Figure 1. Plain radiograph of the abdomen and pelvis, showing the foreign body.
Polyembolokoilamania is inserting a foreign body into one body orifice or more. Insertion of a foreign body into the vagina by self might be seen in cases of pessaries prescribed for prolapse of the uterus, tampons for containing menstrual blood, or hormone releasing rings for contraception. Foreign bodies may be inserted by women during masturbation, and a part of the foreign body may accidentally break inside the vagina. A child may insert a small foreign body into the vagina during play. But that is not very common. In places where medical termination of a pregnancy is not legal, vaginal insertion of sticks, catheters, or plant twigs may be done for achieving a criminal abortion.[4,5] It may be done for smuggling of illicit drug. It may be a manifestation of a psychiatric condition, such as malingering, factitious illness, self-injury, or psychosis. Insertion of foreign bodies like rods, nails, or knives is usually done as sexual or physical violence against the woman by another person. There are reports of such insertions for torture.
This patient inserted a long nail into the vagina probably under extreme stress of her medical condition, desertion by the husband, and poverty. The insertion must have been quite forceful, since it passed through the bladder twice and into soft tissues in front of the urinary bladder. It was fortunate that the nail did not pass into the peritoneal cavity and injure bowel. It was also fortunate that the bladder injuries healed with prolonged catheterization, and a urinary fistula did not develop.

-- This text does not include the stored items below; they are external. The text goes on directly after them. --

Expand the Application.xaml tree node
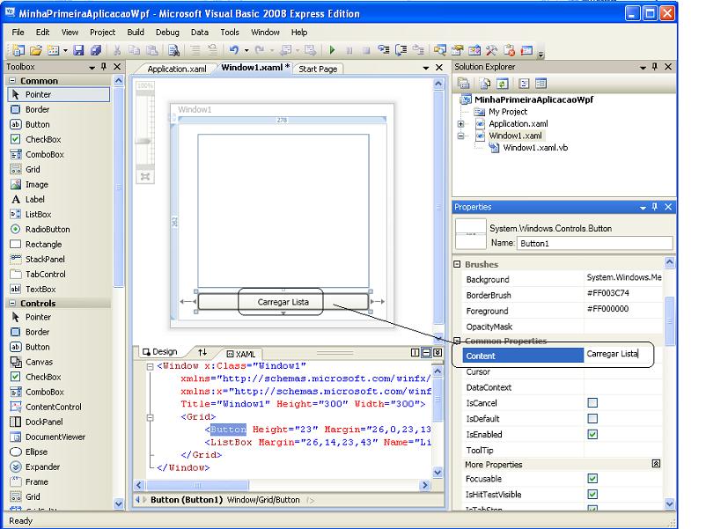 click(460, 124)
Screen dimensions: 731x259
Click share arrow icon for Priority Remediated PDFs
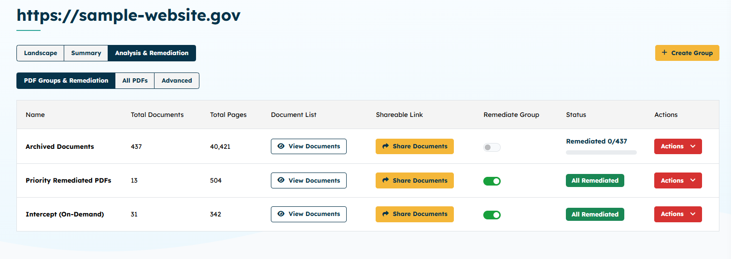coord(385,180)
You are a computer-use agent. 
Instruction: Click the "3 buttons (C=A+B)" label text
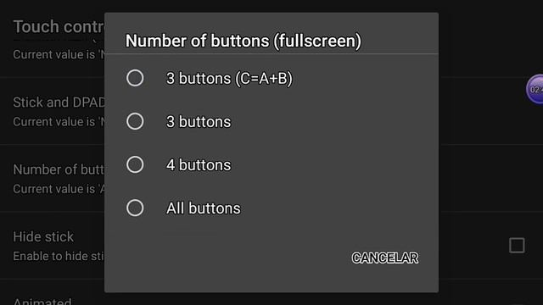[229, 78]
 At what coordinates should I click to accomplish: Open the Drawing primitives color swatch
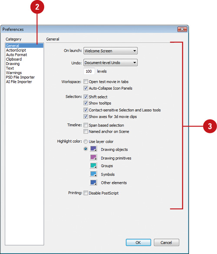(94, 157)
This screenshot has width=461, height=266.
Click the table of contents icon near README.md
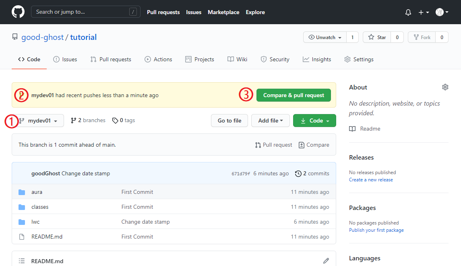click(x=21, y=260)
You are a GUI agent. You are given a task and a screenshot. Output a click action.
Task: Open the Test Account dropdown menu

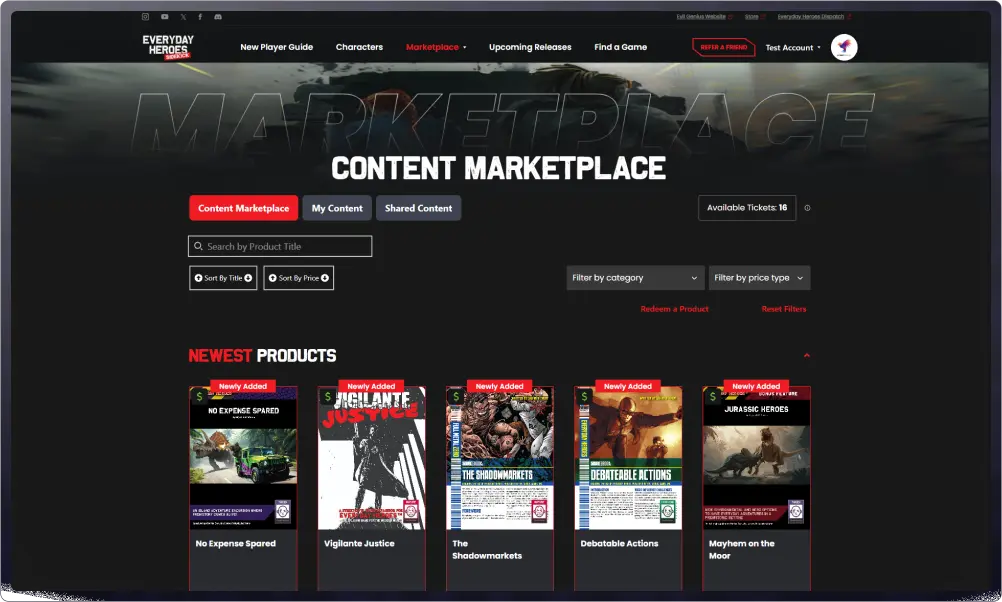click(x=793, y=47)
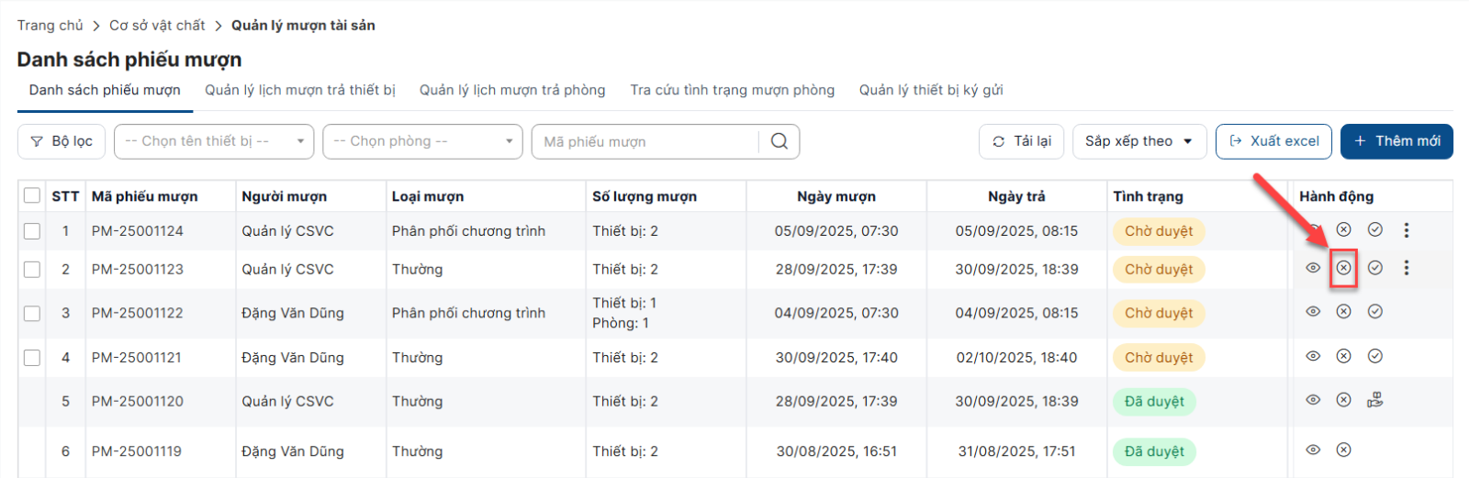The image size is (1469, 478).
Task: Cancel loan slip PM-25001119
Action: click(1343, 450)
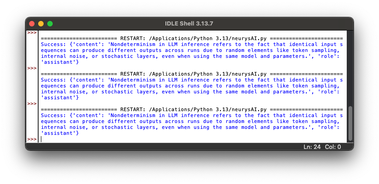
Task: Click the bottom >>> prompt marker
Action: pos(31,139)

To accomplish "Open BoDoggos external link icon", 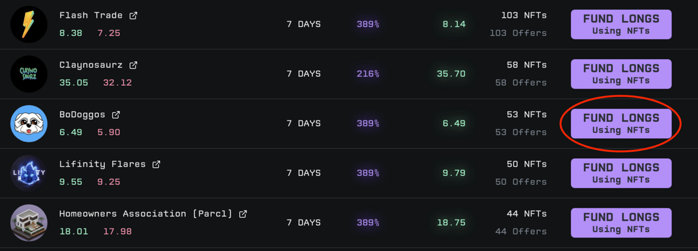I will tap(116, 115).
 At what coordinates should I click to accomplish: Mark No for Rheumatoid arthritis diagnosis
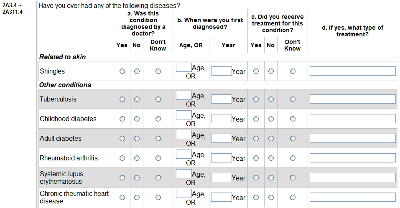pos(137,158)

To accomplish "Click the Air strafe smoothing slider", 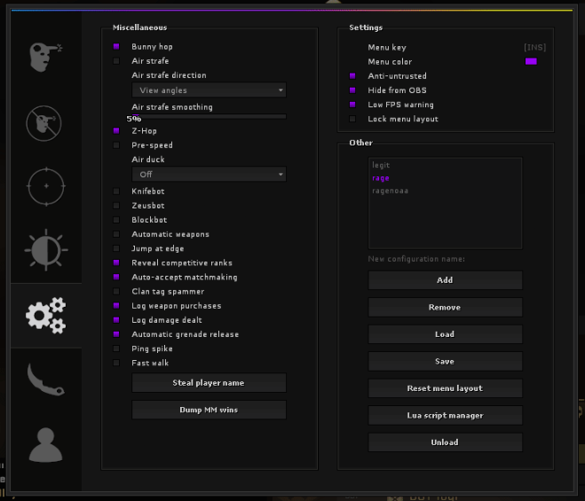I will click(x=209, y=116).
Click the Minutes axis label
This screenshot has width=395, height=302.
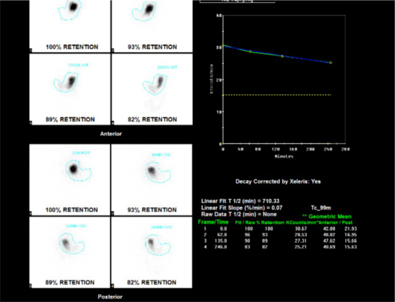(x=284, y=156)
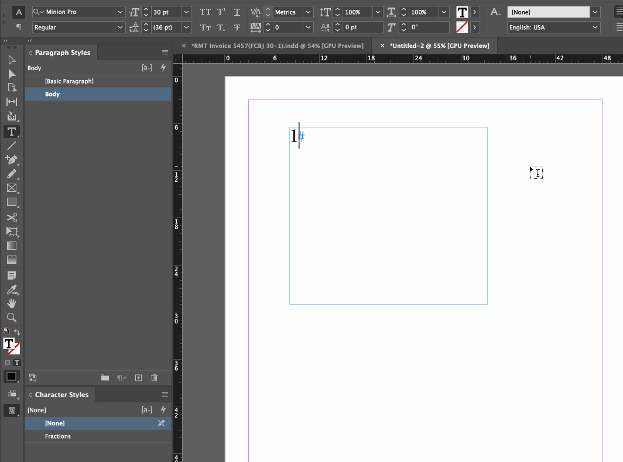Select the Gradient swatch tool
The width and height of the screenshot is (623, 462).
[12, 246]
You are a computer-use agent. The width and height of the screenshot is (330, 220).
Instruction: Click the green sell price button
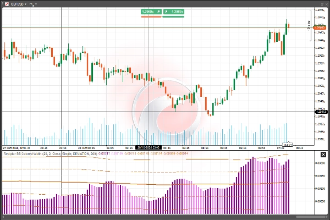tap(147, 11)
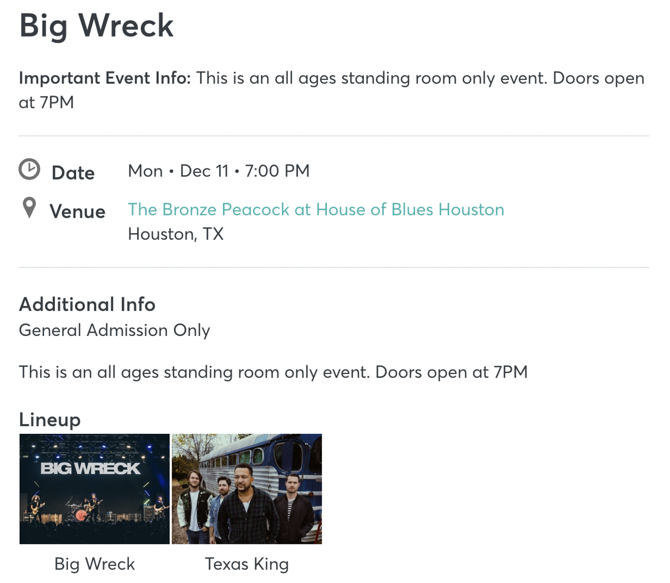Click the Texas King artist name caption

[247, 564]
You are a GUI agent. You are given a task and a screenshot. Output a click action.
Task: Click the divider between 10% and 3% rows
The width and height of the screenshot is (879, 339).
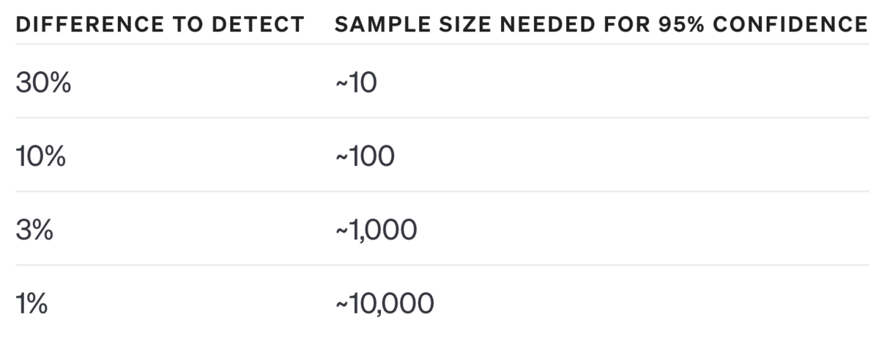pos(440,191)
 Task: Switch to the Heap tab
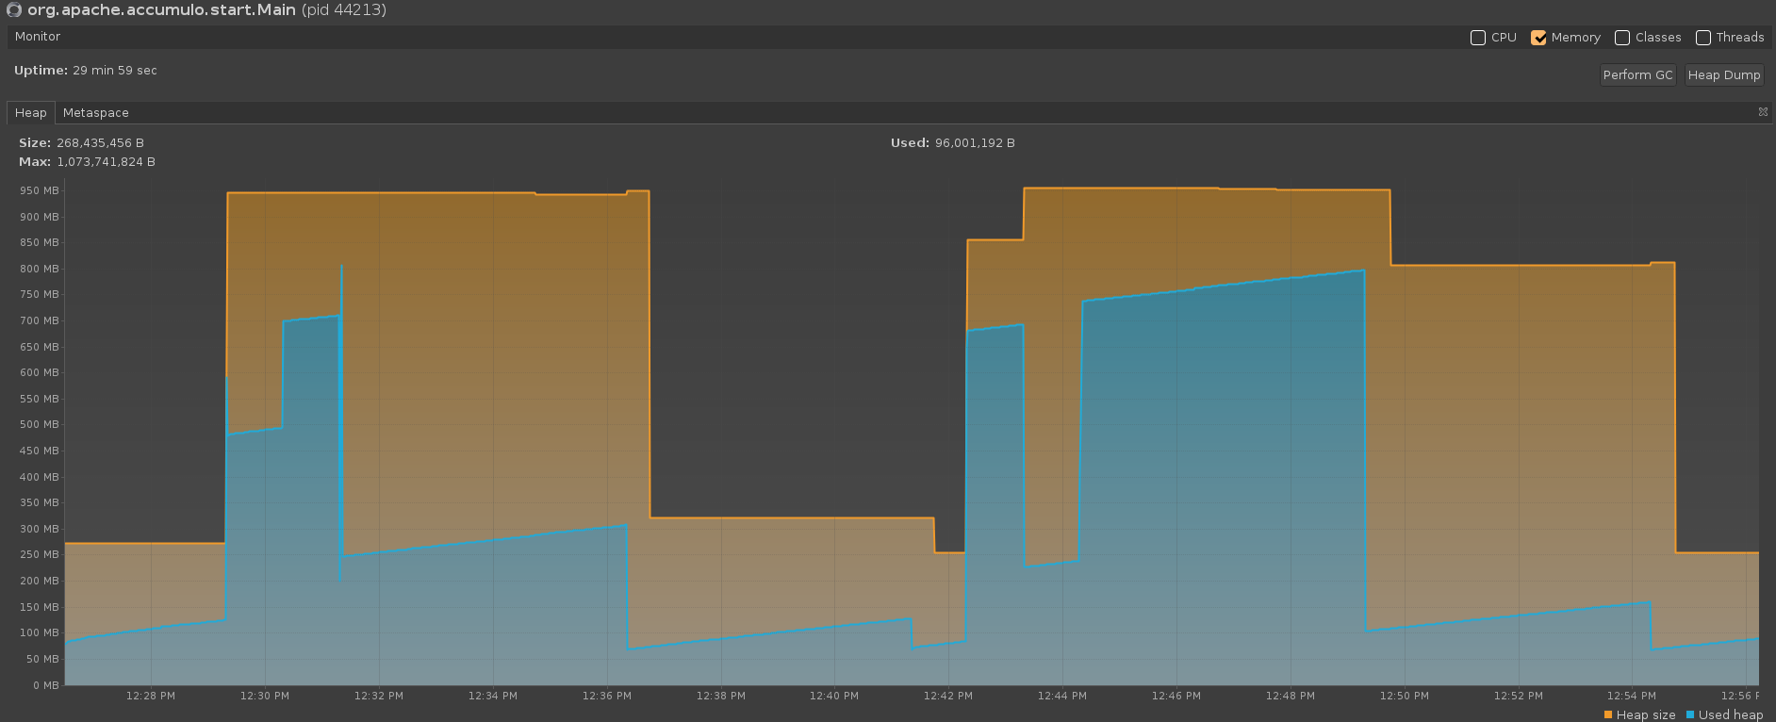[x=30, y=113]
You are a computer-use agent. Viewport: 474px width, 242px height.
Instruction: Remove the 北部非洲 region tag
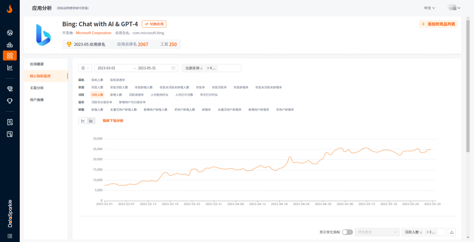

The presenting complaints can be vaginal discharge, foul odor, bleeding, and pain. There are features of local with/without systemic infection. If the peritoneal cavity has not been entered by a sharp and pointed object, its removal is usually sufficient. Local and systemic antibiotics are required too. If there is penetration of the bladder, rectum and/or peritoneal cavity, appropriate treatment by a specialist is warranted. A criminal abortion with an abortion stick or catheter may present with severe uterine sepsis, peritonitis and septicaemia. Besides broad spectrum antibiotics, a total abdominal hysterectomy and peritoneal drainage is often required. Septic shock needs to be managed appropriately. Based on the underlying cause, the patient often needs counselling and psychiatric care.